In certain instances, non-resident aliens (NRAs) may find it beneficial to have the trust drafted as an Irrevocable South Dakota Foreign Non-Grantor Trust for added asset protection purposes or other home country benefits.  

The structure and benefits are similar to the South Dakota Foreign Grantor Trust.  Much like the South Dakota Foreign Grantor Trust, the Irrevocable South Dakota Foreign Non-Grantor Trust is a popular trust for NRAs with foreign beneficiaries and property who are looking for political stability, protection of property, and to avoid the blacklisting issues of many of the offshore trust jurisdictions.  The South Dakota Foreign Non-Grantor trust is also best for NRAs who are not anticipating current U.S. beneficiaries, as the trust is deemed far less desirable with U.S. beneficiaries due to administrative complexities, burdensome tax compliance as well potential negative tax consequences. For example, one of the major disadvantages of the Foreign Non-Grantor Trust is the treatment of undistributed net income (UNI) paid to U.S. beneficiaries.
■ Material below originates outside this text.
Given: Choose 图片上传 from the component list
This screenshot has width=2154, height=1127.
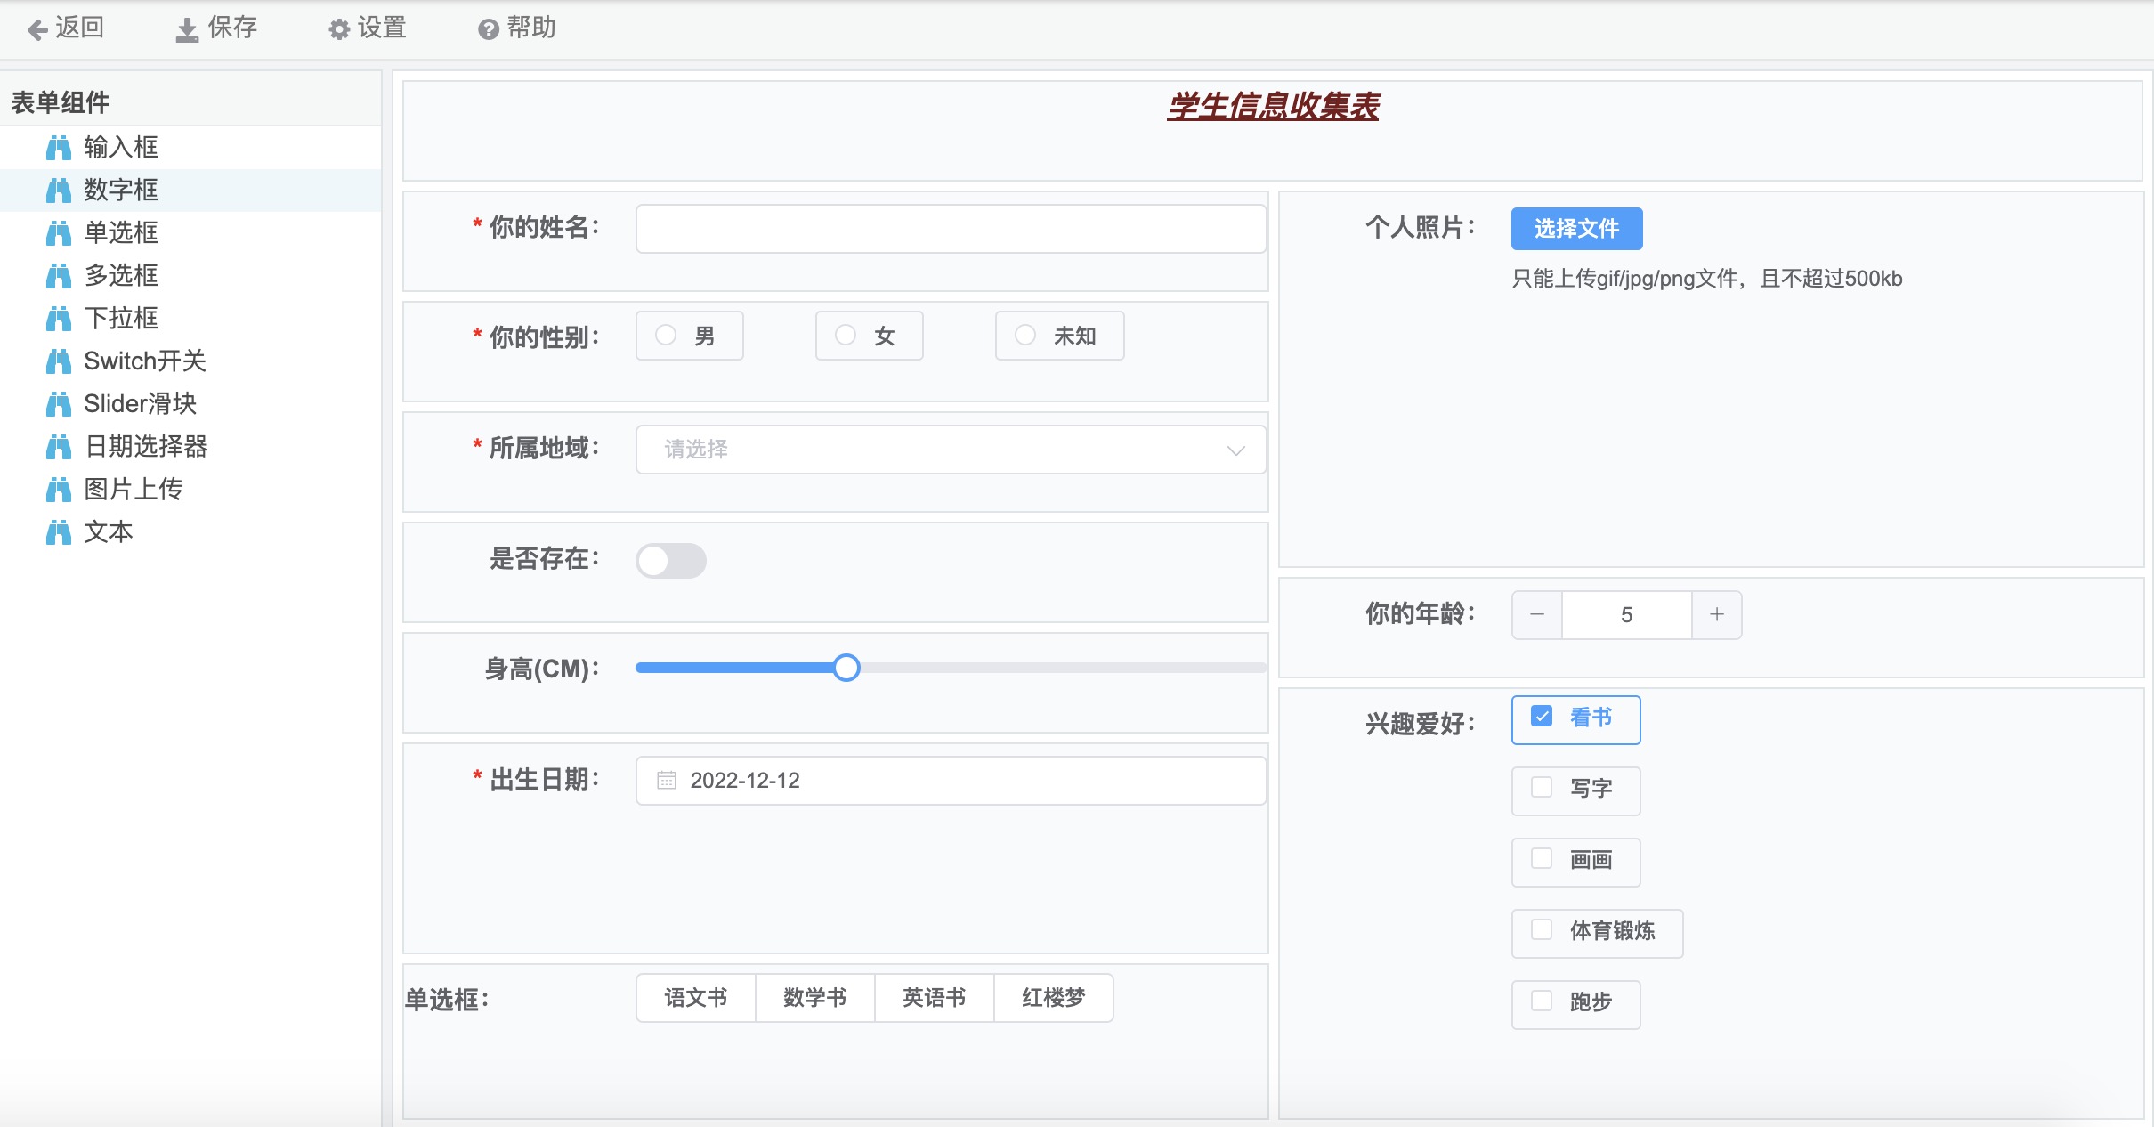Looking at the screenshot, I should [134, 490].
UNI paid to U.S. beneficiaries is generally subject to U.S. income tax along with having the following negative consequences:

  1. Capital gains realized by the trust in prior years that constituted part of the trust’s distributed net income, are treated as ordinary income and taxed at rates up to 37 percent.
  2. An interest charge is imposed on the tax due by the beneficiary on the UNI from the date the income was originally earned by the trust.
  3. The “throwback” rules apply, so income may be taxed at the beneficiary’s tax bracket for the years in which income was accumulated.

In addition, there is extensive tax reporting required of the U.S. Beneficiaries. Hence, the structure is typically reserved for foreign families.